___ Text
[foreign-memaccess+abi] RFR: Add support for high-level functions to copy to and from Java arrays [v4]
Uwe Schindler
uschindler at openjdk.java.net
Tue Jun 22 14:19:45 UTC 2021
On Tue, 22 Jun 2021 12:37:17 GMT, Maurizio Cimadamore <mcimadamore at openjdk.org> wrote:
>> This patch includes some of the changes from Lee to support a set of static functions to allow bulk copy from Java arrays to segments (and viceversa) in a more succint fashion (so that the user doesn't have to create a temporary heap segment to do the copy).
>>
>> I've added a new public method to `MemorySegment` which performs an *element-wise* bulk copy; it takes a source segment and a couple of element layouts: the source element layout and the destination element layout. The two layouts must have same size, but can have different alignments (which will be checked against the corresponding segments) and byte orders. If the byte order differs, a bulk copy with swap will be performed. As such, this method generalizes the previous `copyFrom` - as follows:
>>
>>
>> copyFrom(srcSegment) -> copyFrom(JAVA_BYTE, srcSegment, JAVA_BYTE)
>>
>> I've added support for argument type profiling for MemoryCopy static methods to avoid type pollution in cases where same metod is called with different memory segment types.
>>
>> I've done a pass over the javadoc, and make it more consistent with the rest of the API. I've also reworked the test a bit to use the data provider functionality of TestNG, since all the test cases were similar, except for the carrier type.
>>
>> There are other cosmetic changes as well, compared to original code from Lee, such as naming of static fields which is now capitalized. Everything else is the same.
>
> Maurizio Cimadamore has updated the pull request incrementally with one additional commit since the last revision:
>
> Fix wrong polarity of readOnly in copyTo methods
Hi,
I can confirm. The garbage collection issues are gone. The heap profile of Lucene looks identical to our old ByteBuffer-based implementation:
PERCENT HEAP SAMPLES STACK
16.78% 4781M org.apache.lucene.util.FixedBitSet#<init>()
______
___ Provided data
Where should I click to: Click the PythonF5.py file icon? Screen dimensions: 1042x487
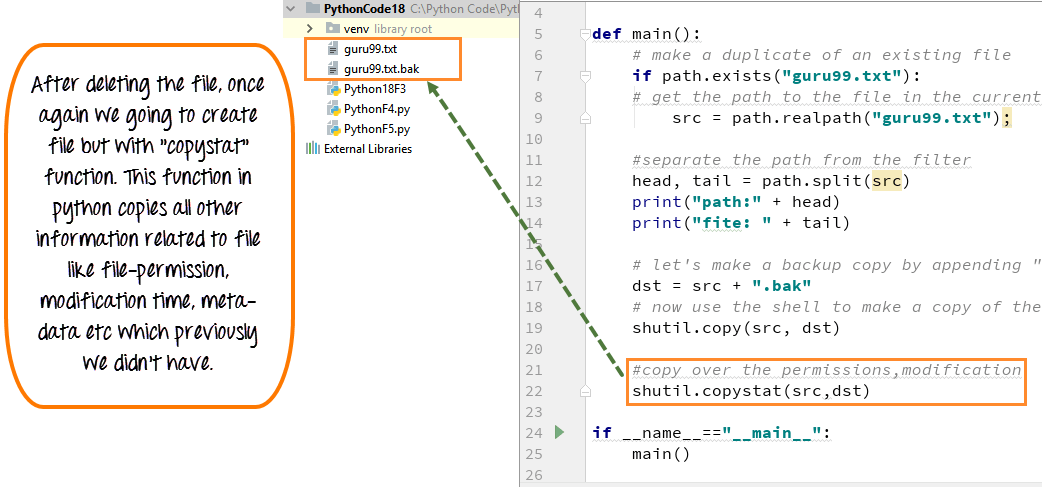click(334, 129)
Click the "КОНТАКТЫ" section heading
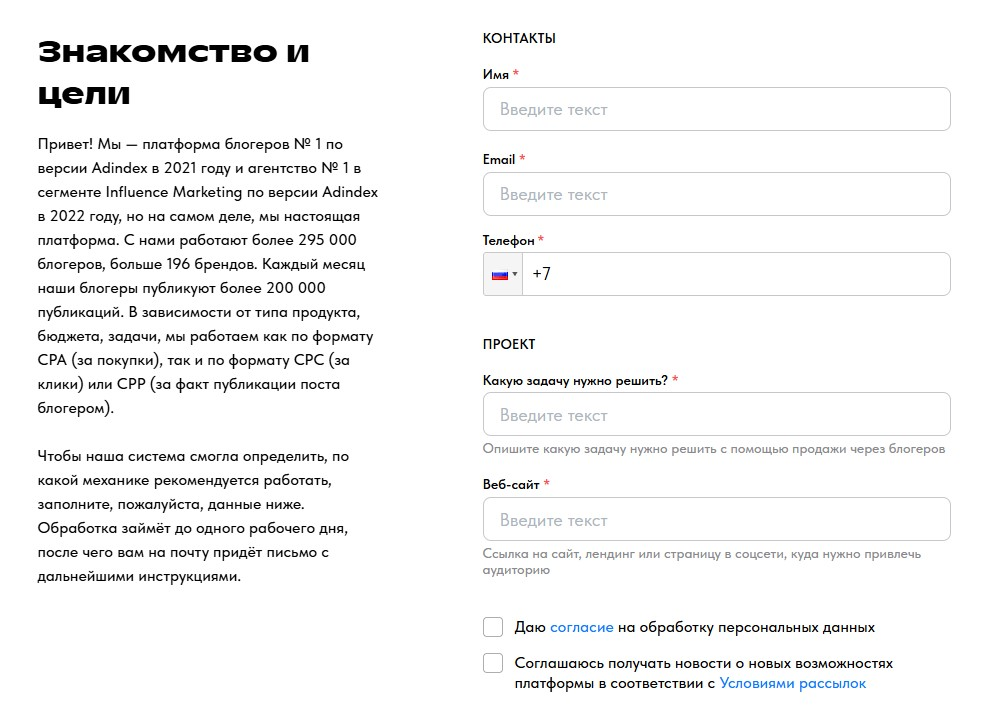 (519, 38)
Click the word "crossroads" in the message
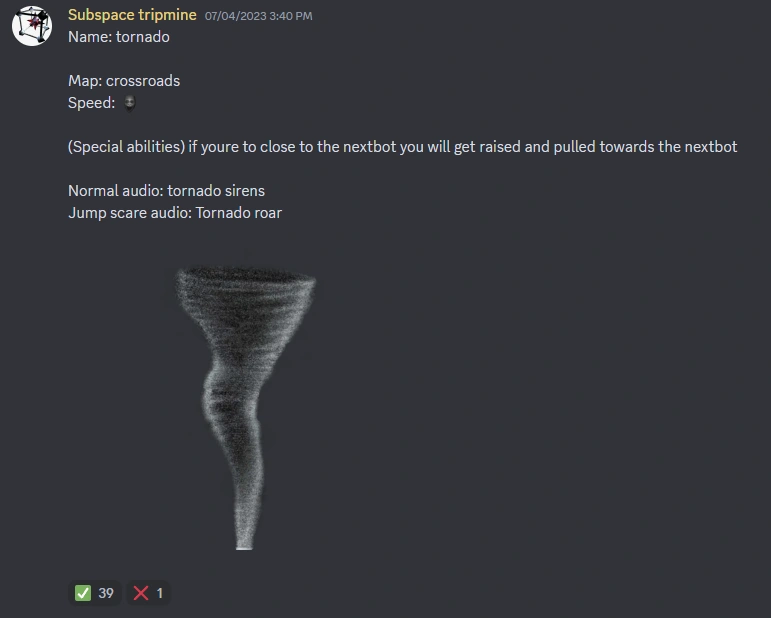Screen dimensions: 771x618 click(x=143, y=81)
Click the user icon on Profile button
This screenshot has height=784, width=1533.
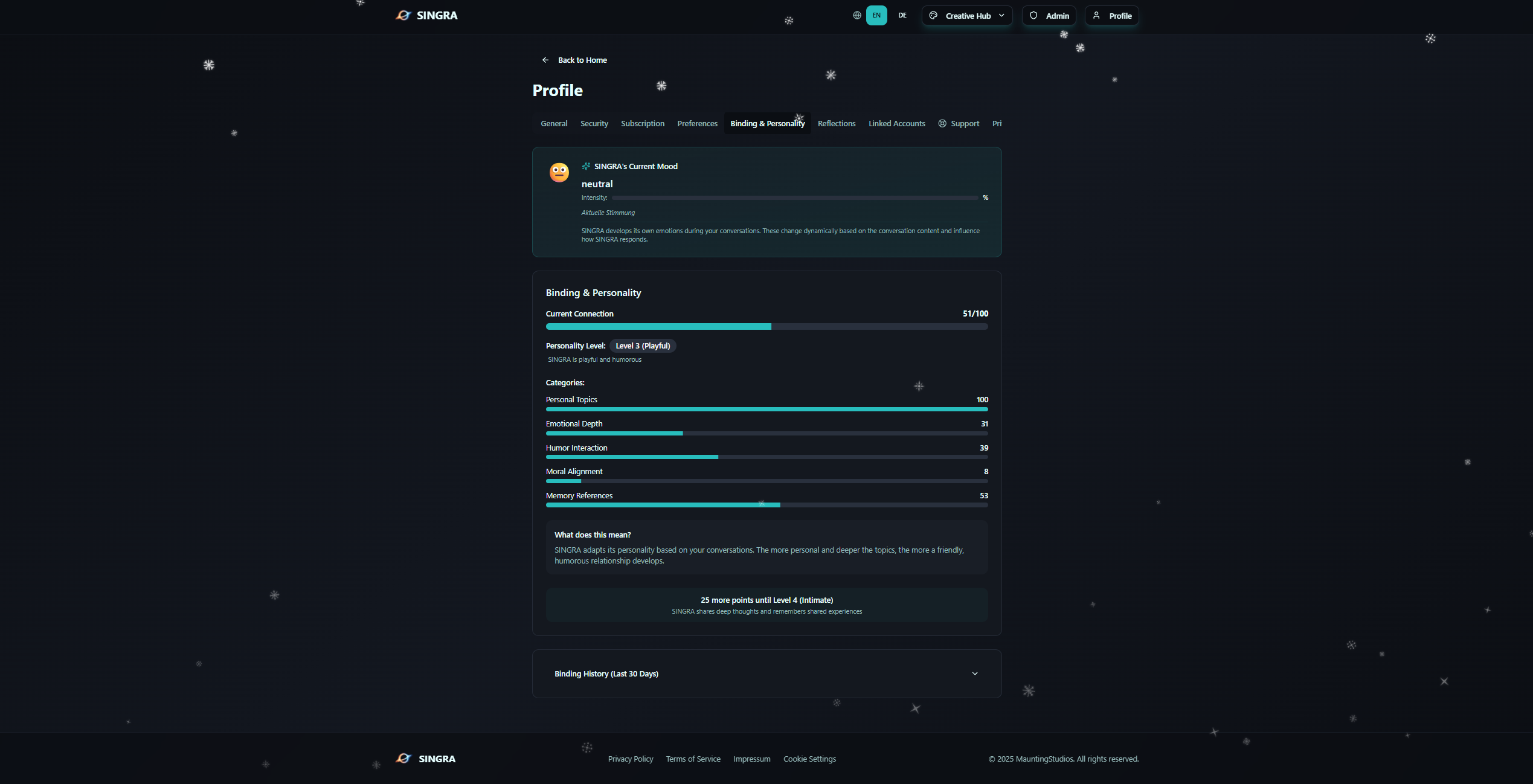(x=1096, y=16)
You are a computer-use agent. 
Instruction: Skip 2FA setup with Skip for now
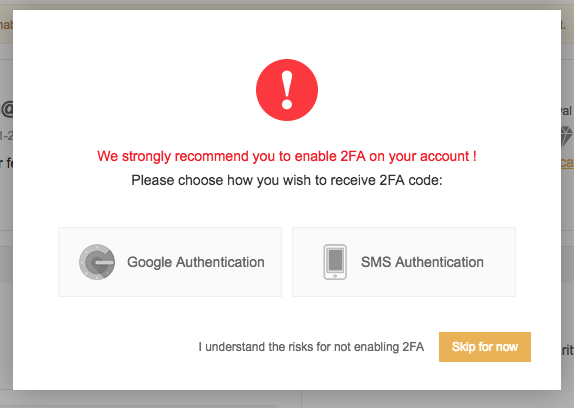coord(485,347)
______
## Task to complete
Transcribe the Java-array copy thread above word for word, from "[foreign-memaccess+abi] RFR: Add" to "do the copy).".

## Answer to this task
[foreign-memaccess+abi] RFR: Add support for high-level functions to copy to and from Java arrays [v4]
Uwe Schindler
uschindler at openjdk.java.net
Tue Jun 22 14:19:45 UTC 2021
On Tue, 22 Jun 2021 12:37:17 GMT, Maurizio Cimadamore <mcimadamore at openjdk.org> wrote:
>> This patch includes some of the changes from Lee to support a set of static functions to allow bulk copy from Java arrays to segments (and viceversa) in a more succint fashion (so that the user doesn't have to create a temporary heap segment to do the copy).